Chapter 6 Bio 201
Chapter 6: Energy and Metabolism
Introduction to Energy and Metabolism
Energy as a Fundamental Requirement for Life
Life is defined by properties that require energy.
Energy flow is essential for the functioning of living organisms.
Thermodynamics and Energy Flow
Thermodynamics
Study of energy changes in chemical systems.
Organisms obey the laws of physics and chemistry.
Types of Energy
Definition of Energy
Capacity to do work.
Two main states:
Kinetic Energy: Energy of motion.
Potential Energy: Stored energy that can enable motion.

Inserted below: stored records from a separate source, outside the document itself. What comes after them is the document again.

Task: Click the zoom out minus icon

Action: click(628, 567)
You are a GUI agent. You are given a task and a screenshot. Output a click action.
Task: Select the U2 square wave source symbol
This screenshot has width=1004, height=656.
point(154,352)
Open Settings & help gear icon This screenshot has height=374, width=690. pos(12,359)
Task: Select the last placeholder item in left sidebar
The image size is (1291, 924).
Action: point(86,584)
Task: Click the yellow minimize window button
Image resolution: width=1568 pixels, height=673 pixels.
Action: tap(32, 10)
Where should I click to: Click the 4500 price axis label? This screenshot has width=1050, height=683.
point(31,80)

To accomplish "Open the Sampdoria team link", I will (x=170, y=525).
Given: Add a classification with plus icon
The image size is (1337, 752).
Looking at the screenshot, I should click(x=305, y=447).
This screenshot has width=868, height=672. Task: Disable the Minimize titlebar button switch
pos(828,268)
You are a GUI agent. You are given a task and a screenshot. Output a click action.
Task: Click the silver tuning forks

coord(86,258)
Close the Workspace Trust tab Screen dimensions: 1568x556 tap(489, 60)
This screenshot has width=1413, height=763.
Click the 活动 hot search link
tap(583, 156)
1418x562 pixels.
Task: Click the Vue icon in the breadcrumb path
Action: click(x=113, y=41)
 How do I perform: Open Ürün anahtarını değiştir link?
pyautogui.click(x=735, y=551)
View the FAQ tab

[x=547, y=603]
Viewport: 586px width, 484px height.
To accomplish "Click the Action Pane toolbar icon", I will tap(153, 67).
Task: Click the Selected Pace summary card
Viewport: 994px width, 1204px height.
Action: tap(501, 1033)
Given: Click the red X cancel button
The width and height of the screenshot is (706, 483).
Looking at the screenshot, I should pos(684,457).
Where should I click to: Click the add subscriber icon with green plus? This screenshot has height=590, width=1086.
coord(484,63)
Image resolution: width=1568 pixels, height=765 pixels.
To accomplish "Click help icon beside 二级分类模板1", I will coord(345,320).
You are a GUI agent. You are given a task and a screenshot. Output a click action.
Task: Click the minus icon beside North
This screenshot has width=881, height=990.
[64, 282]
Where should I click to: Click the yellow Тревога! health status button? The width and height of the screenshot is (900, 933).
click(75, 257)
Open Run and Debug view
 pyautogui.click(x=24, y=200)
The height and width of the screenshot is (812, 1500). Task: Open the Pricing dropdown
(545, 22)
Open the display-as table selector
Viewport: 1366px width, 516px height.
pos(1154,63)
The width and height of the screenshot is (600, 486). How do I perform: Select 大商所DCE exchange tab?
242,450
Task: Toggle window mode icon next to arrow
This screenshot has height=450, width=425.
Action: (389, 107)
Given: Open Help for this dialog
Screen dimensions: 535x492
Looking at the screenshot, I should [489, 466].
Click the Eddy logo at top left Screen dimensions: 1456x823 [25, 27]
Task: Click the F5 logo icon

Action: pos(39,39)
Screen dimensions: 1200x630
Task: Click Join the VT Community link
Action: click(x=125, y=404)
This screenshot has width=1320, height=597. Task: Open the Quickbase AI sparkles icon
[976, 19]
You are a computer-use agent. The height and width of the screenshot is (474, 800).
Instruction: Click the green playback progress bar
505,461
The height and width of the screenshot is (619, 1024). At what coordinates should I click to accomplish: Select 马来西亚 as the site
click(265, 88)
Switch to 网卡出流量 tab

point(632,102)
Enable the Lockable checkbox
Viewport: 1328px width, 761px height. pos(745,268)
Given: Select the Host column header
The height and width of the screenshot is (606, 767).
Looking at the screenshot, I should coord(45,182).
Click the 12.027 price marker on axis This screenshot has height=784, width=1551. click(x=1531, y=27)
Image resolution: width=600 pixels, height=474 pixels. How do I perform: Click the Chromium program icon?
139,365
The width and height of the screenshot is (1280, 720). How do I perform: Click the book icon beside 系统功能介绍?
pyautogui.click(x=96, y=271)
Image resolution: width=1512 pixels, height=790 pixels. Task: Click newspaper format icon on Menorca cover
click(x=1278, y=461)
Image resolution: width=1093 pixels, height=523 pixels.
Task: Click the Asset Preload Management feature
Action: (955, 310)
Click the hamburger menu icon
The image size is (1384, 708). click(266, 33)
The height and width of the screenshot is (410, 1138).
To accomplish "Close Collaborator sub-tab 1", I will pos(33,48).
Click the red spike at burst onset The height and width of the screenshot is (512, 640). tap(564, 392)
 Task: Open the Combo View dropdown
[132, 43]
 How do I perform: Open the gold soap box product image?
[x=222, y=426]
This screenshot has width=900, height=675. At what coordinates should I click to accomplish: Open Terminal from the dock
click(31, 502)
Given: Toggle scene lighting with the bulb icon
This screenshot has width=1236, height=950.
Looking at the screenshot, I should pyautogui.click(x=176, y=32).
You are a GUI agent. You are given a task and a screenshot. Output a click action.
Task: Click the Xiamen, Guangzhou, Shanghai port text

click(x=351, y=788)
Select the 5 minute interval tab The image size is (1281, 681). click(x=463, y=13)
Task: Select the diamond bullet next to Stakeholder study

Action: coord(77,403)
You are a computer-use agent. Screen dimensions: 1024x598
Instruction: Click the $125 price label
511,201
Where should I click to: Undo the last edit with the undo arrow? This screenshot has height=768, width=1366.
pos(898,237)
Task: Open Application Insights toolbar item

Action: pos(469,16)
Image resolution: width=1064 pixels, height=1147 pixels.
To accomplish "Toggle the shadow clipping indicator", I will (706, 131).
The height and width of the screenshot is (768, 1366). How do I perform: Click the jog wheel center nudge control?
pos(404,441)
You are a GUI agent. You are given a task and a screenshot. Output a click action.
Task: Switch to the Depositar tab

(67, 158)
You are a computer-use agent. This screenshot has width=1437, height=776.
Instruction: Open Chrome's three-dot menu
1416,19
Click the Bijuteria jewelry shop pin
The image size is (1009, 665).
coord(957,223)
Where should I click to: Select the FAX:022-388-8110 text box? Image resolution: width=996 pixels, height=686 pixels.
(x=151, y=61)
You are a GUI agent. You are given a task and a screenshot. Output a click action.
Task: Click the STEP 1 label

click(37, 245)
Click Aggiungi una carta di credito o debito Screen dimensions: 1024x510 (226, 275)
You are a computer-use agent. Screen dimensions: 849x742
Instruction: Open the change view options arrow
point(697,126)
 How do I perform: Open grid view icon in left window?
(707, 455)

Forms of energy include mechanical, heat, sound, electric, light, and radioactivity.
Measurement of Energy
Units of Energy
Heat: Convenient measure of energy.
Biological Unit: Kilocalorie (kcal).
1 kcal = heat required to raise 1 kg of water by 1°C.
The calorie with a capital C on food labels refers to 1 kcal.
Physics Unit: Joule (J).
1 J = 0.239 cal.
Energy in Biological Systems
Energy Capture
Energy flows from the sun into the biological world.
Photosynthetic organisms capture this energy, storing it in chemical bonds of molecules like sugars.
Breaking chemical bonds requires energy, which can then be used to form new bonds.
Redox Reactions
Oxidation and Reduction
Oxidation: Loss of an electron; occurs frequently with oxygen as the electron acceptor.
Reduction: Gain of an electron.
These processes are always paired in oxidation-reduction reactions (redox).
Laws of Thermodynamics
First Law of Thermodynamics
Energy is conserved; it cannot be created or destroyed.
Energy can change forms (e.g., from potential to kinetic).
Total energy in the universe remains constant, but some is lost as heat during transformations.
Second Law of Thermodynamics
Entropy (disorder) of the universe is increasing.
Energy transformations are never 100% efficient; some energy becomes unavailable.
Systems move toward less ordered states spontaneously.
Free Energy (Gibbs Free Energy)
Definition
Free energy (G) is the energy available to perform work.
Formula: G = H − TS
H = enthalpy (total energy), T = absolute temperature, S = entropy.
Change in Free Energy (ΔG)
Positive ΔG indicates non-spontaneous reactions (endergonic), requiring energy input.
Negative ΔG indicates spontaneous reactions (exergonic), releasing energy.
Energy in Chemical Reactions
Activation Energy
Extra energy is needed to destabilize bonds and initiate a chemical reaction.
The rate of reaction is influenced by the activation energy needed.
Reaction rates can be increased by raising the energy of reactants or lowering the activation energy using catalysts.
Catalysts in Biological Reactions
Function of Catalysts
Catalysts lower the activation energy required for reactions.
Enzymes are biological catalysts that increase the rate of reactions without being consumed.
Adenosine Triphosphate (ATP)
Structure and Function
ATP is the primary energy currency in cells, composed of ribose, adenine, and a chain of three phosphates.
Energy is released upon hydrolysis of ATP to ADP and Pi (inorganic phosphate).
ATP hydrolysis drives endergonic reactions in the cell but is not suitable for long-term energy storage; fats and carbohydrates are preferred.
Enzyme Activity and Regulation
Basic Characteristics of Enzymes
Enzymes bind substrates at their active sites to form enzyme-substrate complexes, facilitating reactions via induced fit.
Enzymes can be influenced by environmental factors such as temperature and pH, and their activity may be altered by inhibitors or activators.
Inhibition Mechanisms
Types of Inhibition
Competitive Inhibitors: Compete with substrate for the active site.
Noncompetitive Inhibitors: Bind to the enzyme elsewhere, affecting activity without competing with the substrate.
Allosteric Regulation: Enzymes can exist in active or inactive forms, with allosteric sites affecting their function.
Feedback Inhibition
Mechanism of Feedback Inhibition
End products of a biochemical pathway may inhibit earlier steps, preventing waste of resources and energy.
This regulatory mechanism ensures metabolic efficiency and balance in the cell.